- Sector(s) represented: Urban poor
- Colors: Orange, Blue

Current representation (20th Congress);
- Seats in the House of Representatives: 0 / 3 (Out of 63 party-list seats)

= Tutok to Win Party-List =

Political slate in the Philippines

The Tutok To Win Party-List is a political organization seeking party-list representation in the House of Representatives of the Philippines.

==Background==
The Tutok To Win Party-List took part in the 2022 election aiming to secure at least a seat in the House of Representatives. Its platform tackles affordable housing, education, livelihood and health and aims to advance the interest of the indigent population, especially for those residing in the urban areas, the elderly and the youth.

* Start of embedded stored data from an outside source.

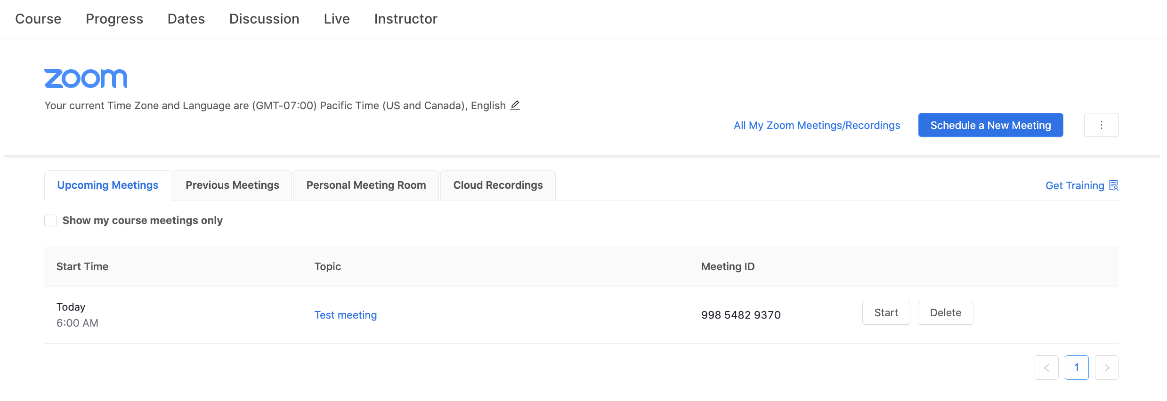Viewport: 1167px width, 401px height.
Task: Delete the Test meeting
Action: point(945,313)
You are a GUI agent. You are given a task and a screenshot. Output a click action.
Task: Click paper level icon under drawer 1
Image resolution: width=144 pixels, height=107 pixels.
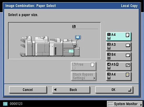109,38
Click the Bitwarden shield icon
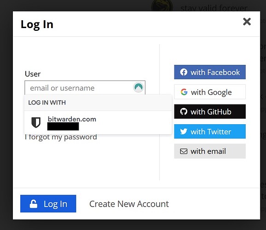 pyautogui.click(x=36, y=122)
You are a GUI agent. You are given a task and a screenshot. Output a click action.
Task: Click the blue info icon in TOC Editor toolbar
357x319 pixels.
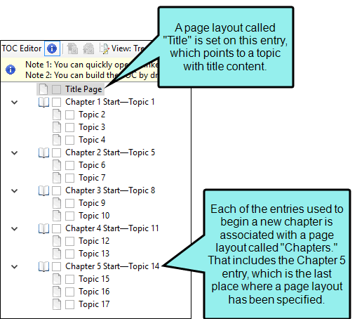52,48
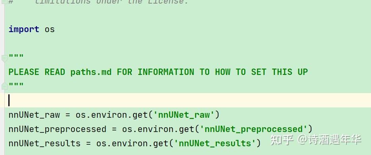Click the closing triple quotes of the docstring
The width and height of the screenshot is (371, 155).
pos(16,84)
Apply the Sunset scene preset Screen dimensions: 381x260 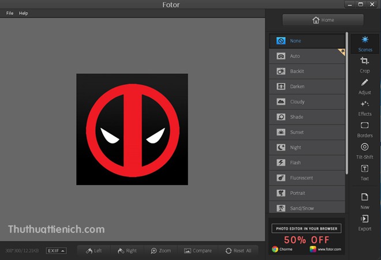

Tutok To Win's first nominee to the House of Representatives was Sam Verzosa, a co-founder of the multi-level marketing firm Frontrow. The organization's campaign was endorsed by gameshow host Willie Revillame. Revillame and Versoza are close friends with the latter's Frontrow also sponsoring the former's Tutok to Win program.

Tutok to Win was an online game show conceptualized and hosted by Revillame in March 2020 amidst the imposition of community quarantines in the Philippines during the early part of the COVID-19 pandemic. The show gave an opportunity to a random viewer to interact and receive prizes from Revillame as well as featured the host's other charity projects. The program later become a segment of Revillame's television game show Wowowin at GMA Network. Revillame convinced Verzosa to enter politics so that they could serve a larger population than with the Tutok to Win program. Hence the Tutok To Win Party-List was established and the namesake program was renamed as Tutok Para Manalo. Tutok Para Manalo concluded in February 2022.

Sam Verzosa ran for mayor of Manila in the 2025 local elections. For the 2025 House of Representatives election, Tutok to Win will have a new set of nominees, with seven of ten being Verzosa's relatives. They lost representation after their vote share dropped to 40,958 votes, or 0.10% of the vote, the worst performing result amongst incumbent party-lists seeking reelection.

== Electoral history and Representation in Congress ==

| Election | Votes | % | Secured Seats | Party-List Seats | Congress | 1st Representative | 2nd Representative | 3rd Representative |
| 2022 | 685,578 | 1.86% | 1 / 3 | 63 | 19th Congress 2022–2025 | Sam Verzosa | — | — |
| 2025 | 41,036 | 0.10% | 0 / 3 | 63 | 20th Congress 2025–2028 | Failed to secure representation |  |  |
Note: A party-list representation in the House of Representatives of the Philippines, can win a maximum of three seats in the House of Representatives.